Race and gender were not included in the income equations of the car guarding sector because their distributions were severely skewed, which negatively affected the models; 68% of the respondents are black and 77% are male. Similarly, educational attainments lower than secondary school were combined into one dummy variable (dumlowed), which allows for a more even distribution of the education variable. In terms of the age of the respondents, dummy variables were created to capture the possible age group effects; ‘young’ refers to the age group 18–24, ‘middage’ refers to age group 35–50 and ‘old’ refers to age group of 50 and older for the purpose of this study. Age was also deconstructed for the underemployment probit analysis. The dummy variable ‘vul_age’ represents respondents who are categorised as being either young or old because these age groups are more susceptible to skills-related underemployment (Jensen & Slack, 2003; Virick, 2011).

Other regressors in the models are the number of days the car guard works (workdays), a dummy variable (formal) that shows whether they work as a formal or informal car guard as well as their years of work experience (work_exp); the dummy variable ‘male’ is included in the underemployment probit analysis. Table 3 gives a summary of the effect of skills-related underemployment on income, the determinants that increase the likelihood of being skills-related underemployed and the potential role of skills-related underemployment in increasing the likelihood of living below the poverty line.4

TABLE 3: Car guarding: Income effects, determinants of underemployment and likelihood of increased poverty.

According to the OLS model (with income as dependent variable to investigate research question 3), the number of days worked, working as a formal car guard, being skills-related underemployed as well as educational attainment all have a statistically significant relationship with the income of the car guards. The robustness of these variables is further substantiated by Models 1 and 2 in Appendices 1 and 2. This confirms a possible relationship between the income of the car guards and the three variables. Skills-related underemployment has a negative and weakly significant relationship with income in this sub-sector, for example, skills-related underemployment may be reflected in the levels of income earned by car guards in the sample.

## DATASET CONTENT

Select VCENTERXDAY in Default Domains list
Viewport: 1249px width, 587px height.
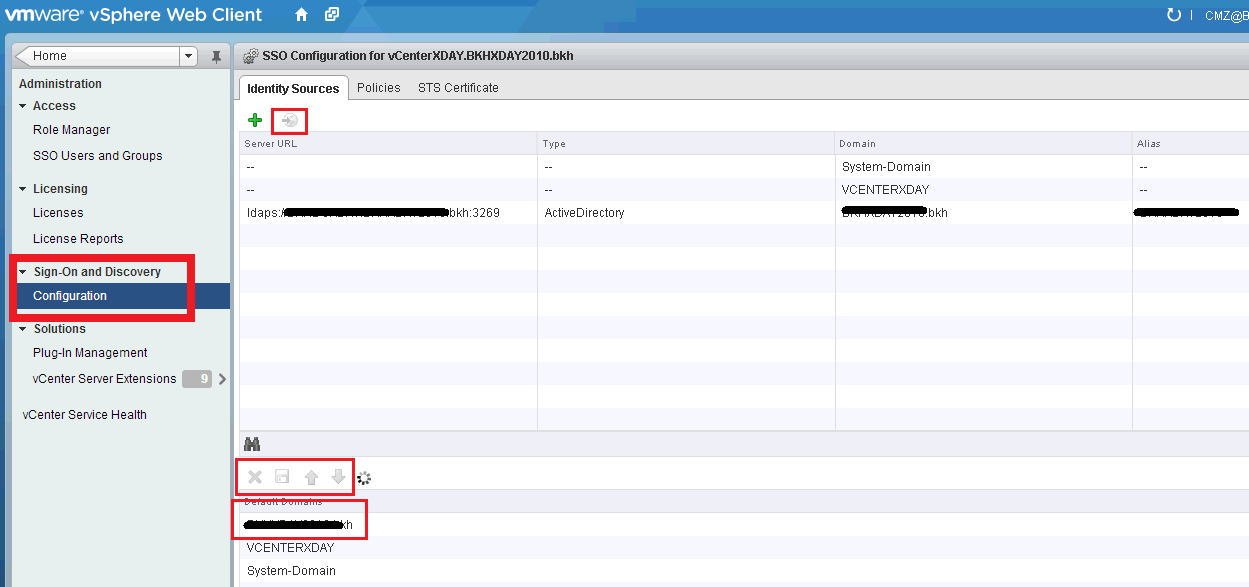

## JOBS
1. List every dummy variable named in the passage on car guards' income and underemployment.
2. Write the next part of the passage on car guards' income and underemployment, picking up after its last sentence.
The material comes from a different source than the text about car guards' income.

## EXERCISE ANSWERS
1. dumlowed, young, middage, old, vul_age, formal, male

2.
The underemployment probit shows that only age and gender have a statistically significant relationship with the probability of being skills-related underemployed in the car guarding sector. The sign of the age dummy is positive, which seems to indicate that being a younger or older car guard (vulnerable age) could possibly increase the likelihood of being skills-related underemployed in the Potchefstroom car guarding sector. However, the sign of the male dummy is positive, which is contrary to underemployment theory. This could be attributed to the distribution problems that are associated with this variable in the data set or because the likelihood of being underemployed according to gender ‘varies across demographics and work-related factors’ (Beukes et al., 2016). The poverty probit found that none of the hypothesised variables have a significant relationship with the poverty levels of the car guards.

The day labouring sub-sector

The income variable for the day labouring sub-sector is based on information provided by day labourers regarding their best monthly income during the year of reference. The variable ‘negotiated’ is a dummy variable that shows whether a day labourer negotiated wages with a potential employer and ‘reserve’ represents the reservation wage of each respondent. Variables indicating whether a day labourer was recently hired as a bricklayer, painter or plumber are also included based on the findings that day labourers’ wages can be positively influenced by this factor (Blaauw et al., 2006)

The variable ‘primary’ was included to determine the possible impact of education on day labourers’ wages, and the variable ‘under’ represents skills-related underemployment. Furthermore, the years of experience as a day labourer are also included (dl_exp) under the assumption that a day labourer who has many years of day labouring experience has a higher probability of being employed and receives good wages than day labourers with fewer years of day labouring experience.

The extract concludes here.